Video: College of Engineering

A research team in the College of Engineering has uncovered a physical mechanism that may help answer one of the major questions concerning the origin of life, “How did the building blocks form?”

Victor Ugaz, a professor and holder of the Charles D. Holland ‘53 Professorship and the Thaman Professorship in the Artie McFerrin Department of Chemical Engineering, led the team. The team includes Yassin A. Hassan, a professor and holder of the Sallie & Don Davis ’61 Professorship as well as head of the Department of Nuclear Engineering.

Scientists have long known that the building blocks of life – amino acids, nucleobases and sugars – were present in the early ocean, but in very low concentration. For life to emerge, these building blocks needed to be combined and enriched into long-chain macromolecules. Identifying the process and mechanism driving this synthesis has been one of the largest questions concerning the origin of life.

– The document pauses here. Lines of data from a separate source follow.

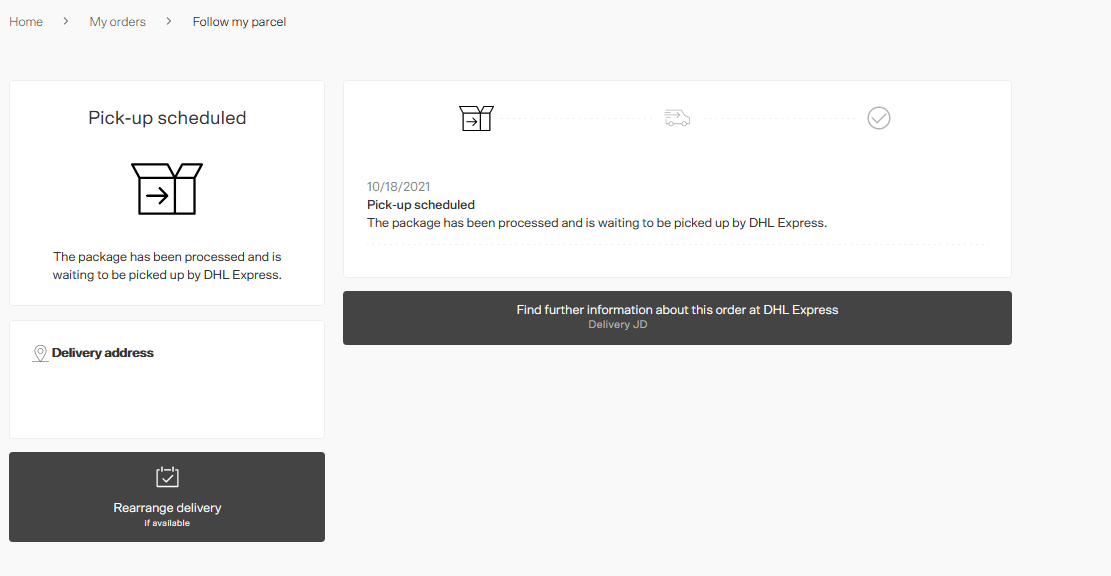Click the Pick-up scheduled status label in the timeline
1111x576 pixels.
(x=421, y=204)
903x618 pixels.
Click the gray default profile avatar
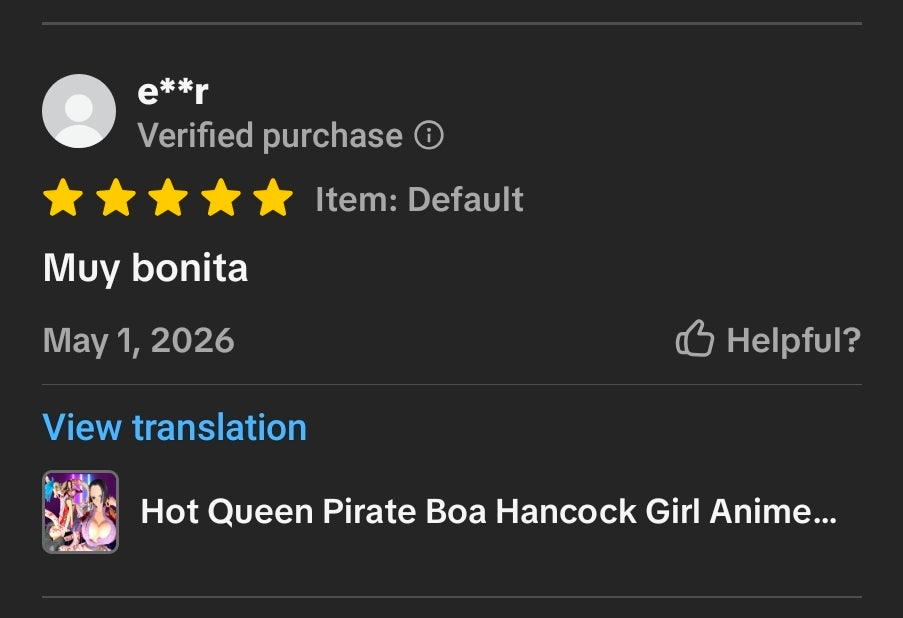coord(79,111)
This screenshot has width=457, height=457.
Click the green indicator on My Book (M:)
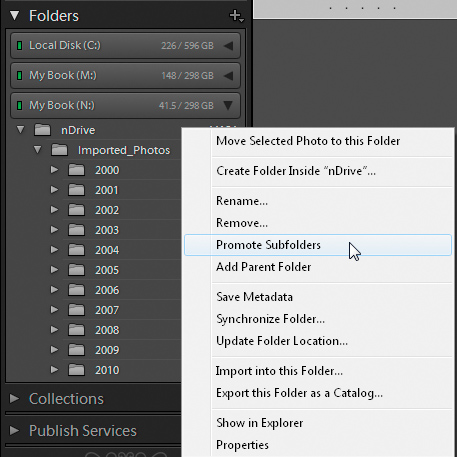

“In the early ocean, those building blocks were present in the environment,” Ugaz said. “They were there, but they were so dilute; there is a question about how they combined. So one area of interest is what kind of concentration mechanism could have existed to enrich those components to a point where they could start to form longer chains, more complex molecules.”

In an article appearing in Proceedings of the National Academy of Sciences of the United States of America, the research team describes a mechanism that may have played a major role in combining these dilute chemical building blocks into the long-chain macromolecules necessary for life.

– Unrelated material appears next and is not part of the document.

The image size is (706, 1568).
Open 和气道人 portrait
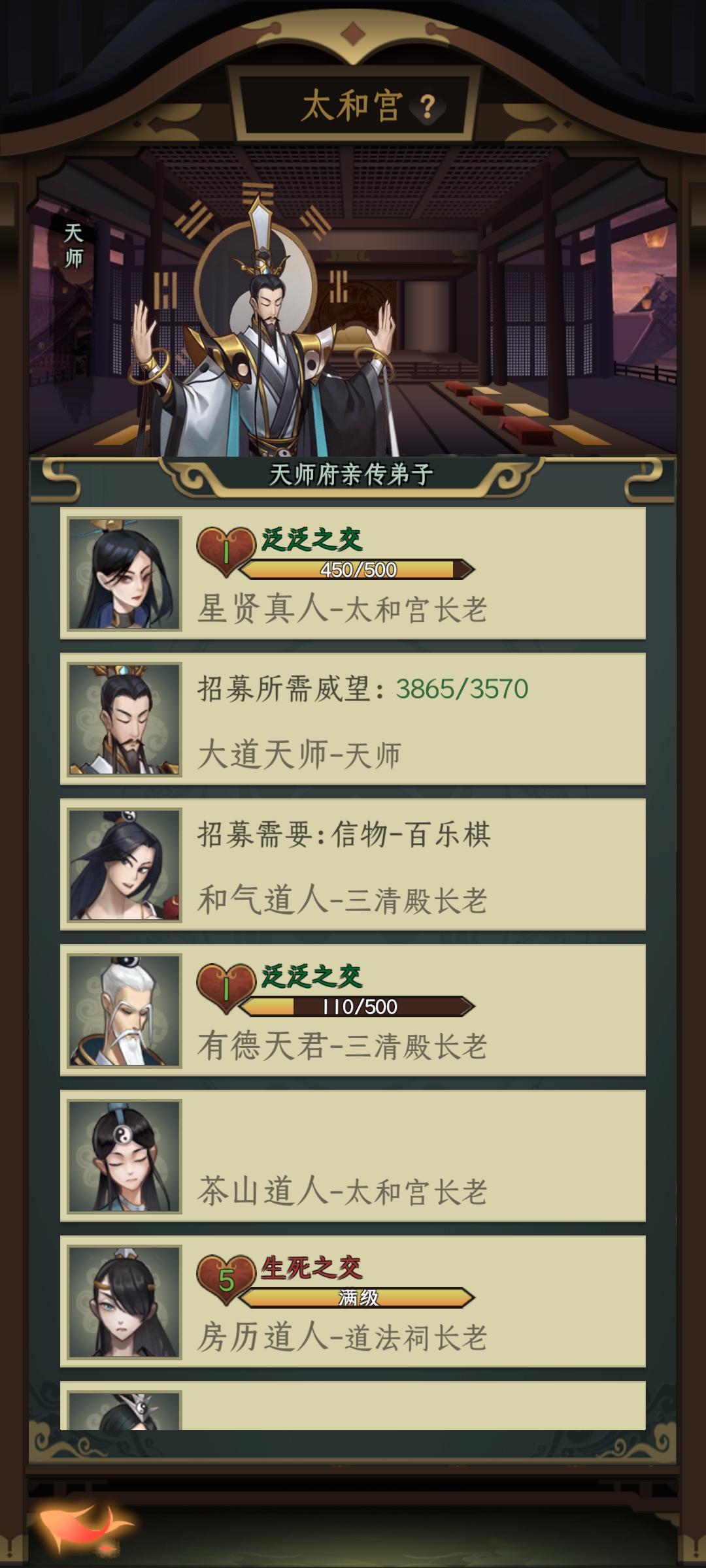click(x=124, y=865)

The team explored this by creating a model system of cylindrical cells that mimic the structure of pores in mineral formations found near a recently discovered, new type of subsea hydrothermal vent. The temperature gradients within these vents function just like an ordinary lava lamp, circulating fluid within the tiny pore spaces.

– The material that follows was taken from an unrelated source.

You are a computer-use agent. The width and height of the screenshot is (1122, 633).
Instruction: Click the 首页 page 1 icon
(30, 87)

Researchers found that these flows are surprisingly complex and chaotic – meaning that individual paths follow a rough general pattern, but no trajectories are identical. (For a demonstration, view the video above.)

This discovery made it possible to identify conditions where these flows are able to provide bulk homogenization of the various organic molecules present in the vents, while at the same time transport them to catalytically active pore surfaces where they absorb and react.

This research was supported in part by the National Science Foundation.